John Collins was born in Belfast, Ireland (modern-day Northern Ireland) on 24 October 1894.1
He was the son of James Henry Collins (1856-1908), a mariner, and his wife Harriett Russell (1859-1921) and he grew up in a Roman Catholic household.
John was one of nine children born to his parents, two of which were lost in infancy. His known siblings were: James (b. 24 September 1877), Benjamin (b. 30 October 1879), Elizabeth (b. circa 1880), Paul (b. 6 November 1885), Joseph (b. 16 April 1889), Margaret (b. 21 December 1891) and Catherine (b. circa 1895).
John first appears on the 1901 census of Ireland living at 53 Dagmar Street in the Court Ward of Belfast City Centre. His father passed away around 1908 and by the time of the 1911 census John, his widowed mother and a few remaining siblings were by then living at 33 Ballycarry Street in north Belfast's Clifton Ward. John, aged 16, had already left school and was working as a messenger. He would later work at the Ulster Reform Club, a gentleman's club on Royal Avenue in the city centre of Belfast which consisted of liberal Unionists and whose members included Lord Pirrie.
When he signed on the Titanic on 4 April, 1912 Collins gave his Belfast address as 65 Ballycarry Street and indicated that the Titanic was his first ship. As a Scullion he received £3, 10s per month.
On the evening of the 14 April Collins stopped work at 9 o'clock and walked up and down the alleyway for a bit, before going to his bunk where he fell asleep around 10 o'clock. He was jarred awake by the collision and put on his trousers. He got out of bed and heard steam being vented off from the stokeholds.
Leaving his quarters he proceeded on to the forward well deck and saw the deck almost packed with ice on the starboard side. Following his journey, he returned below where word was passed that it was not serious. John went back into his bunk, but remained dressed. Soon after he came out again and saw stewards in their white jackets in the passageway directing passengers. Soon word came to get lifebelts on and get up to the upper deck. He proceeded to the deck, where he met with a steward he had befriended and asked his lifeboat assignment. He was told No. 16, so he went up to that boat and saw firemen and stewards "with their bags ready for No. 16." Sensing there was no hope for him with that boat he proceeded along the port side saloon deck where he found a steward helping a woman and her two children. The steward had one of the children in his arms and the woman was crying. Collins took the child off of the woman and the group made for one of the boats.

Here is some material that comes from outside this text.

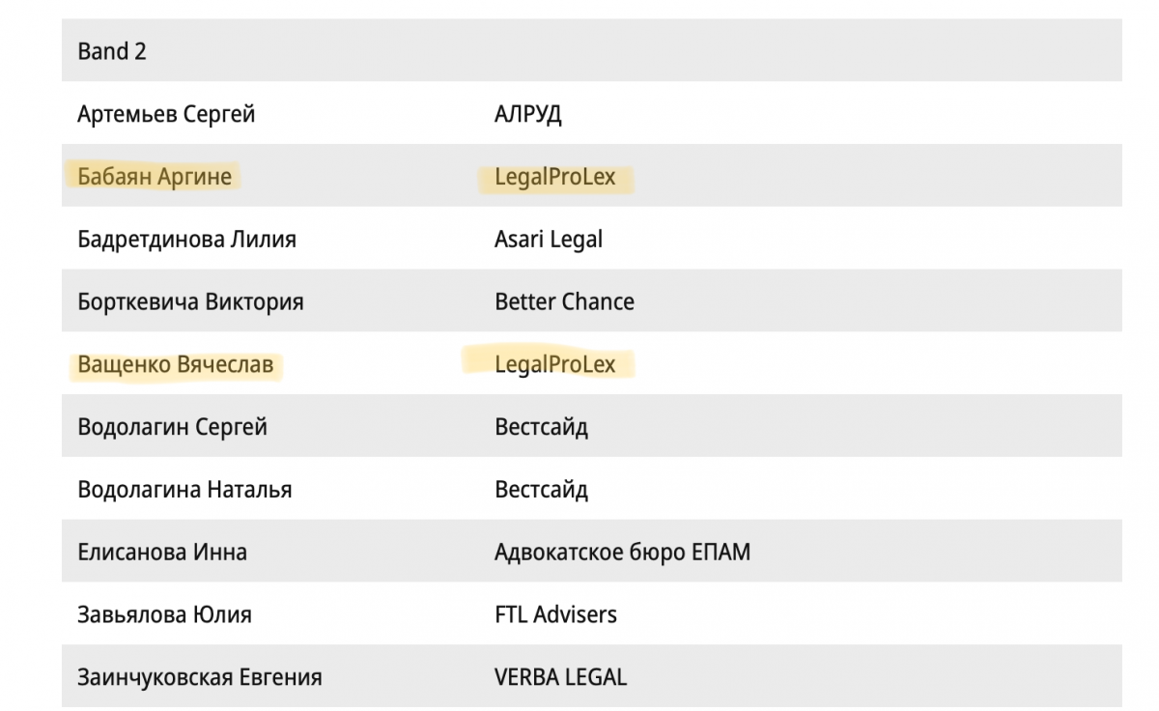Screen dimensions: 1159x711
Task: Click the firm FTL Advisers
Action: coord(555,614)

They saw the collapsible boat taken off of the saloon deck, and then the men forward began shouting to go aft. Just as they were turning around and making for the stern a wave washed them off the deck and the child that Collins was carrying was washed from his arms. He was held under the surface for a bit by some wreckage and the people around him, but he finally managed to break the surface. He saw the boat that had been taken off, collapsible B, with a man on it. He swam over to it and pulled himself aboard.
''...I met a companion of mine, a steward, and I asked him what number my boat was, and he said No. 16, and I seen both firemen and sailors with their bags ready for No. 16 boat. I said to myself, ''There is no chance here,'' and I ran back to the deck....the wave washed us off the deck.....When I came to the surface I saw this boat that had been taken off...I swam over to it...

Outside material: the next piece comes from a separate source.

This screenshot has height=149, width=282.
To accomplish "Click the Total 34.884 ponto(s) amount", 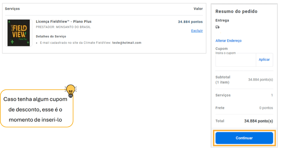I will point(259,121).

Senator Bourne: How many were on the collapsible boat?
Collins: Well, Sir, I could not exactly say; but I am sure there was more than 15 or 16...we were drifting about for two hours on the water...she was upside down, Sir, and the water washed over her. She was turned over, and we were standing on her.'' (Am. Inq., pp 626-633)
The boat drifted about a mile and a half from the Titanic, from where she sank. Collins described an explosion followed by the stern popping back in the water. It then turned over and went down. They were drifting about for a few hours, when they saw the lights of the Carpathia, her topmast lights first. With daylight, they saw their own lifeboats and shouted to them. Those standing on the overturned collapsible were taken aboard lifeboats 4 and 12.

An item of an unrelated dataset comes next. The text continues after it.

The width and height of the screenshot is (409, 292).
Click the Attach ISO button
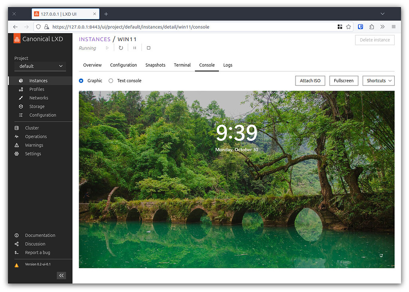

Collins later testified before the U. S. Senate inquiry into the disaster.
John Collins returned to his native Belfast but did not let his disastrous first working voyage deter him and he continued to work at sea into the 1920s and beyond. He lost his mother to a stroke on 10 November 1921.
Collins was married in Holy Cross Roman Catholic Church in Ardoyne, Belfast on 11 July 1919 to Mary McCorry (b. 22 May 1891). Mary hailed from north Belfast and was the daughter of grocer Hugh McCorry and the former Mary Muldoon. Her then current address as was stated as 15 Elmfield Street, Belfast whilst John's address at the time was 23 Hillview Street, Belfast and he was described as a merchant seaman. They went on to have three children, Benjamin, Hugh and Mary.
In later years John lived at 15 Elmfield Street, Belfast with his wife's family. He later suffered from the deleterious effects of syphilis and was soon paralysed as a result of his illness. He was committed to a psychiatric facility, Belfast Mental Institution in Ballylesson, Northern Ireland where he died on 6 February 1941.
His last surviving child Mary died in Spain in 2011.